三年に渡る隣国との戦が終結し、自身もようやく王都に戻ったばかりだが、正直戦場にいる時よりも緊張している自覚はある。
どこから敵が現れるとも知れない森の中よりも、由緒正しい辺境伯家のタウンハウスの美しく整えられた庭園の方が恐ろしいとは、口が裂けても言えないが。
デメトリオは緊張感を誤魔化すように、首元のクラバットに手をやる。
本日の装いは身に馴染んだ武装ではなく、貴族の子息らしい正装だ。
戦場でも一際目立つ長身と鍛えられた肉体は、国境にまたがるユングフラウ山脈に例えられることもある。

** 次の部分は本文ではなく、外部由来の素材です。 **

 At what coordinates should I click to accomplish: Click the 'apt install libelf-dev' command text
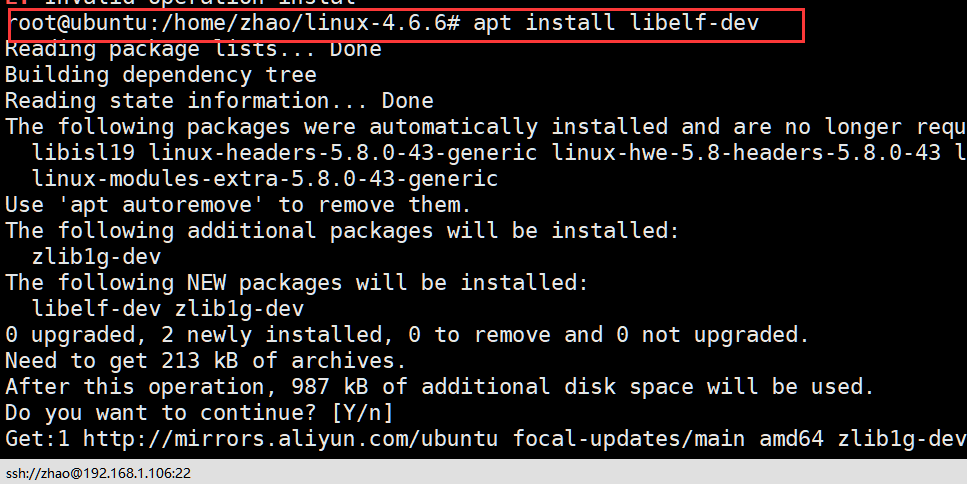click(615, 23)
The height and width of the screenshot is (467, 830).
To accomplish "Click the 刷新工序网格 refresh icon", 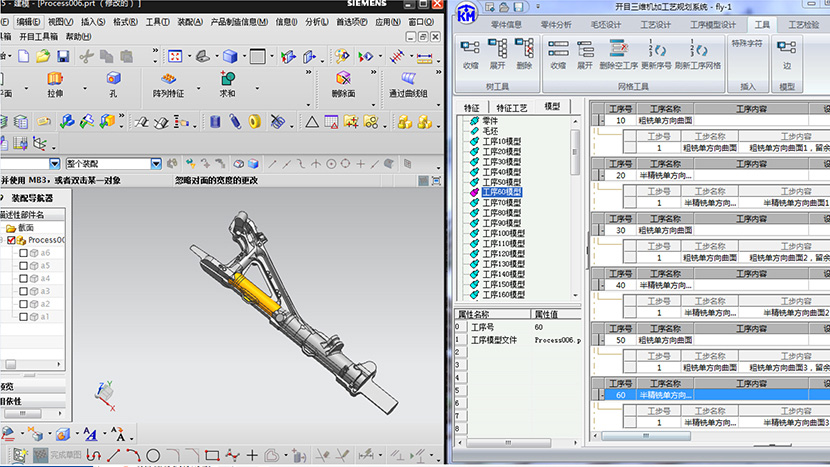I will pyautogui.click(x=697, y=49).
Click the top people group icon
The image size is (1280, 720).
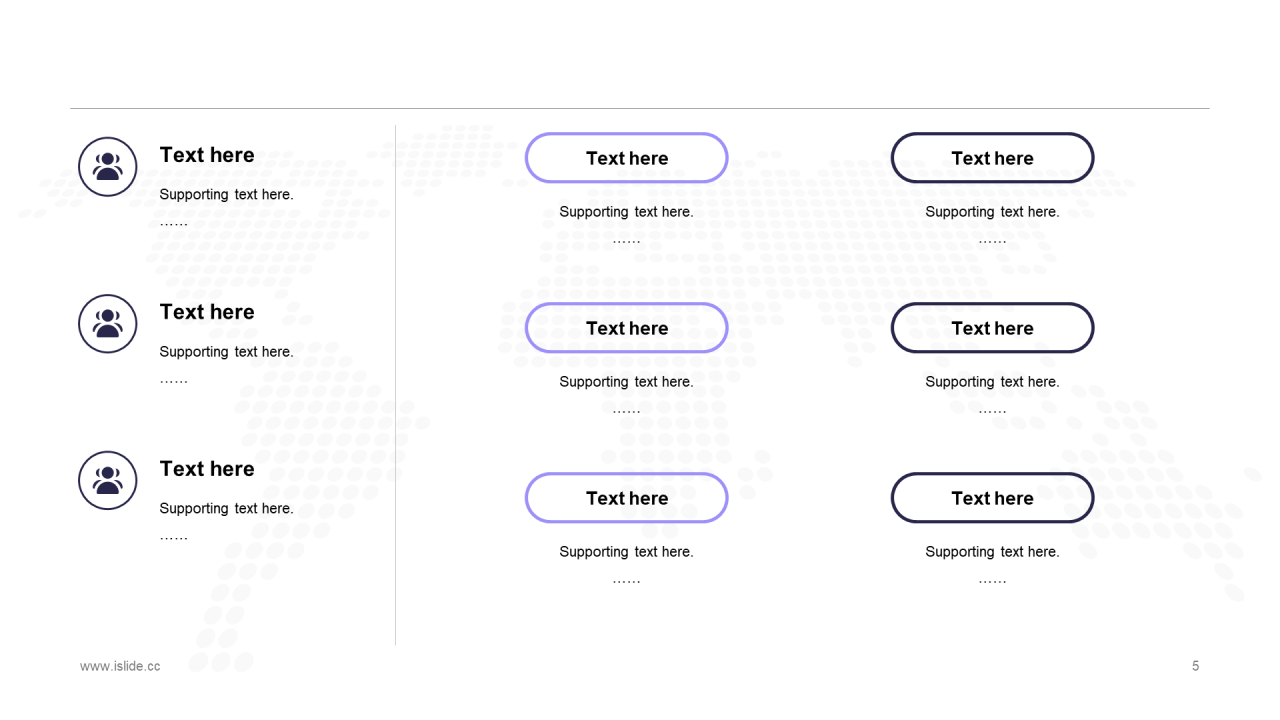point(108,167)
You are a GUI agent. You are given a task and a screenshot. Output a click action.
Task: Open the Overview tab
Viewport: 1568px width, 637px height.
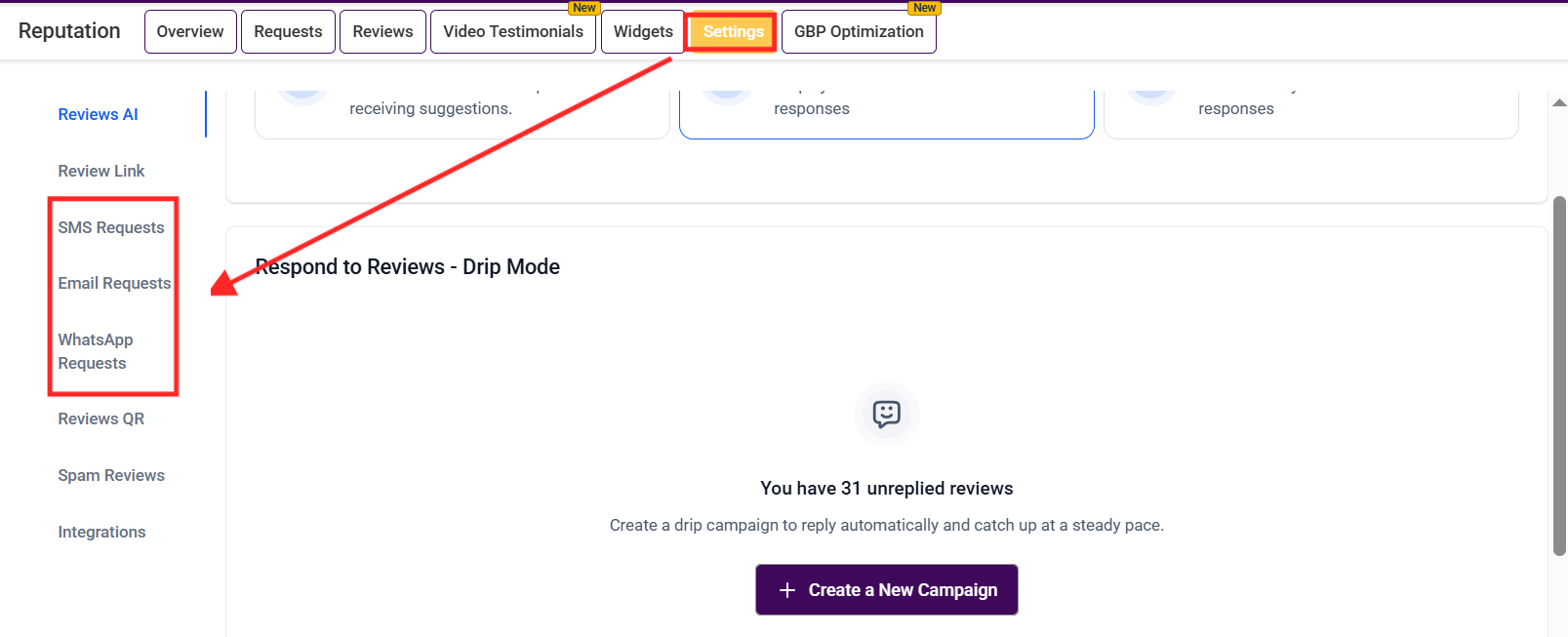click(x=190, y=31)
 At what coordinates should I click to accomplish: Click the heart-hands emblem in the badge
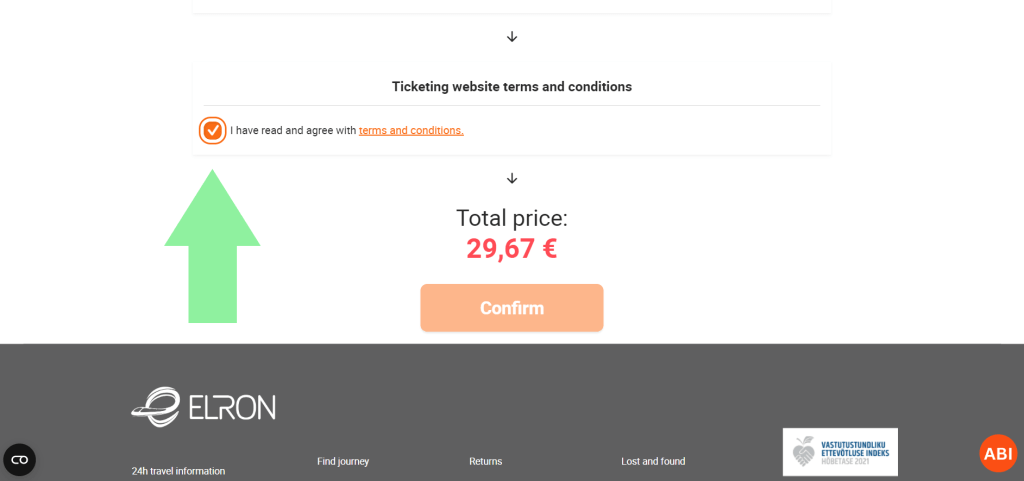[x=804, y=452]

顔立ちも厳めしく、軍人らしく短く整えられた墨色の髪と、護国の英雄の名に相応しい榛色の鋭い目つきのせいもあり、十代の頃から倍以上の年齢に間違われることも珍しくなかった。
デビュタントを迎える頃にはすでに一人前の騎士と並んでも遜色ないほどの体格となっていたため、同世代の令嬢達からは遠巻きにされ、使用人の子供にすら泣かれる始末だった。
その上、戦時中に受けた傷のために、右目は黒革の眼帯で覆われている。
やんちゃ盛りの甥には冒険小説に出てくる海賊のようだと好評だったが、社交界では悪目立ちすることが容易に想像できてしまい、来月に迫る夜会のことを考えると今から憂鬱だ。

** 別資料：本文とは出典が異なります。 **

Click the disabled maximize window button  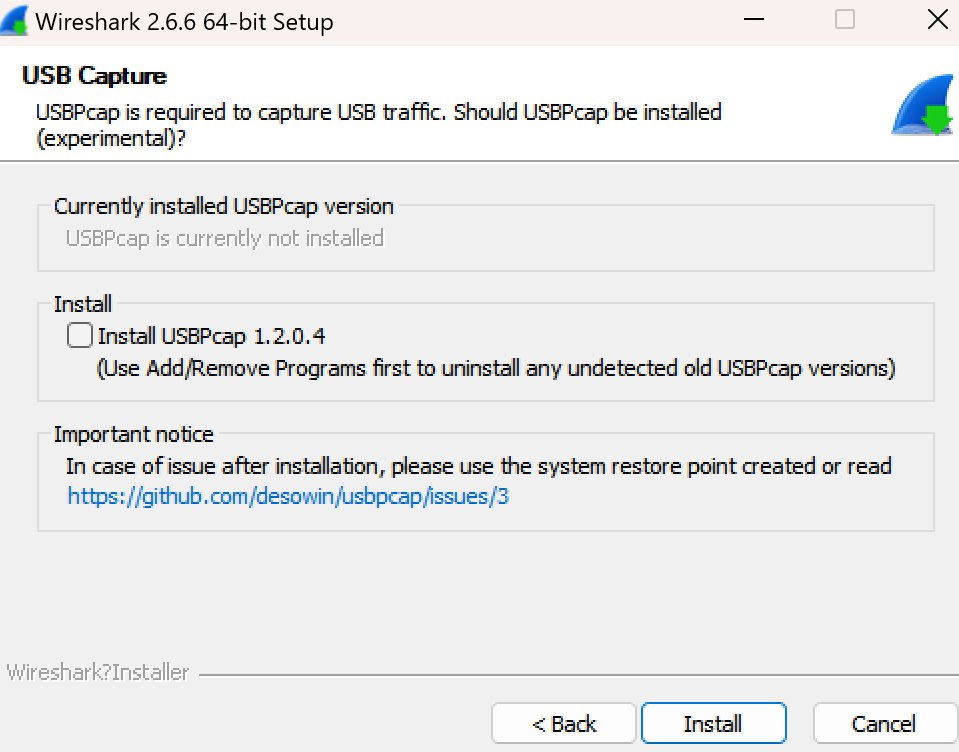pyautogui.click(x=845, y=20)
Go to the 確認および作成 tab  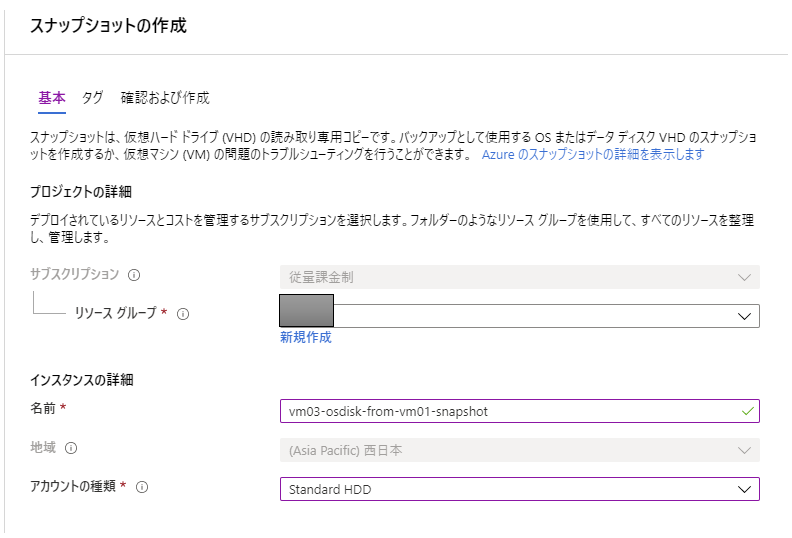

軍人としては理想的な、しかしながら侯爵家の次男としては些か優雅さに欠ける自覚のあるデメトリオとしては、貴族らしい装いはどうにも窮屈に感じてしまう。
もっとも、彼が身に付けているのは出征前に誂えた衣装であり、三年に及ぶ戦場生活で一回り大きくなった体躯のせいで本当に窮屈になってしまっているのだが、今はそれどころではない。

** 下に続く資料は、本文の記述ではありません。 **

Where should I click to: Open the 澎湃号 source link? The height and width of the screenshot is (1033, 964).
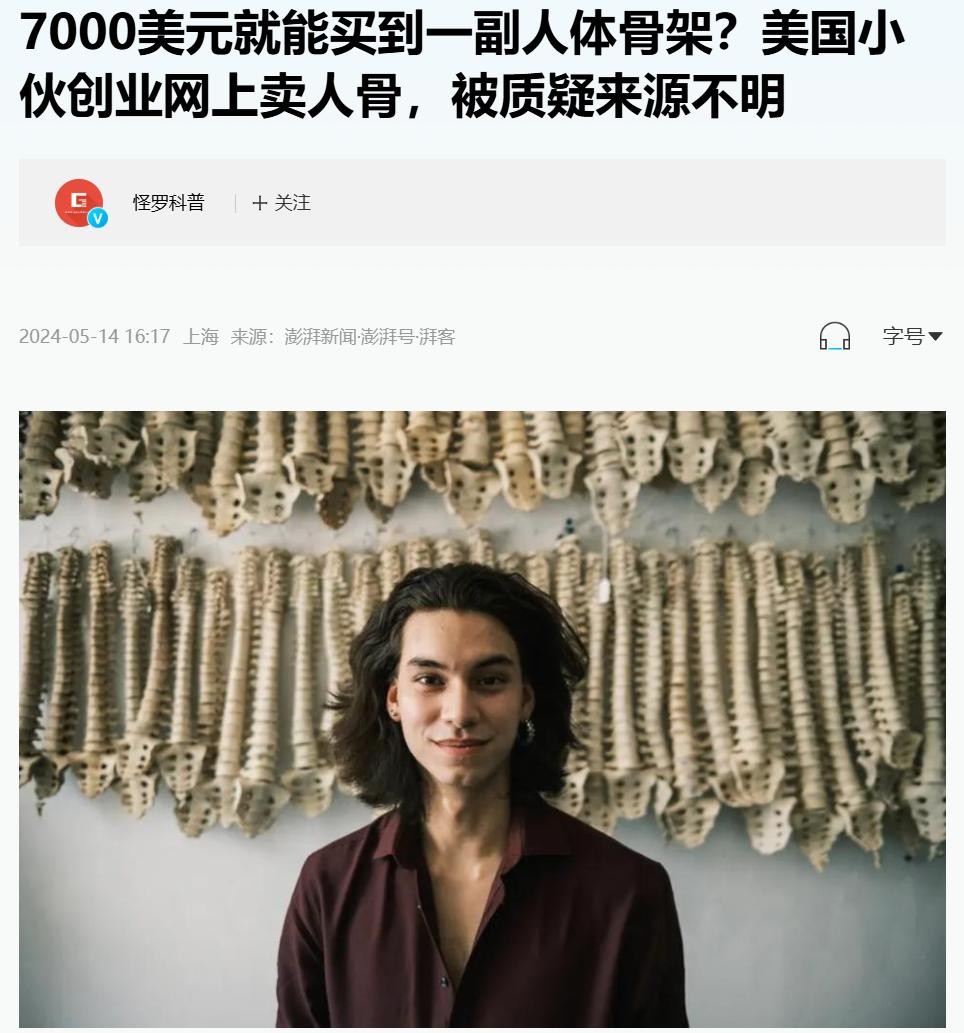click(x=387, y=337)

貴族らしい豪奢な衣装を身に纏い、共に戦場を駆け抜けた愛剣の代わりに青や水色をメインに作らせた花束を手にしたデメトリオは、庭園を臨むガゼボの下、テーブルを挟んで一人のご令嬢と対峙していた。
艶やかに波打つ金糸の髪に、上質なサファイアの如き瞳。
小さな顔に並ぶパーツはどれも品良く整っており、貴族の若夫人だと言われても納得できそうな落ち着きを見せている。
しかし、レースやリボンで愛らしく飾られた空色のドレスは初々しく少女らしいデザインで、否が応にも彼女の実年齢をデメトリオに突きつけてくる。
「アリーチェ・ガレッティ嬢」
できるだけ威圧感を与えないよう、声量を抑え、ゆっくりと話しかけると、少女は怯える様子もなくデメトリオと真っ直ぐ目を合わせた。
「はい」
「もう一度聞くが、本当にいいのか?」
「お返事は父から伝えたと伺っておりますが」
「それはお父上の……ガレッティ辺境伯からのお言葉だ。君自身は納得しているのか? その、俺のような……年の離れた武骨な男との婚約、など」
言葉を選びながら問いかけると、アリーチェの長い睫毛がぱちりぱちりと二度、瞬いた。
「この婚約はもう十年以上前に家同士で結ばれたものです。姉の勝手で相手を挿げ替えることになってしまったことは、幾重にお詫びしても足りるものではございませんが」
「その件については彼女とご夫君からも詫び状を頂戴し、すでに双方納得していることだ。君が詫びることはない」
「お気遣いいただきありがとうございます。それであれば尚のこと、当家から否などありません。国の北限を守るべき辺境伯家に直系男子のいない今、武勇の誉れ高きデメトリオ様以上に次期当主に相応しい方など考えられませんもの」
すべてを覆い隠す貴族令嬢らしい微笑みを向けられ、デメトリオは思わず目を眇めた。
敵将との一騎打ちに挑む気持ちで様子を伺うが、僅かな剣先のぶれも隙も見出せず、相手の手の内が全く読めない。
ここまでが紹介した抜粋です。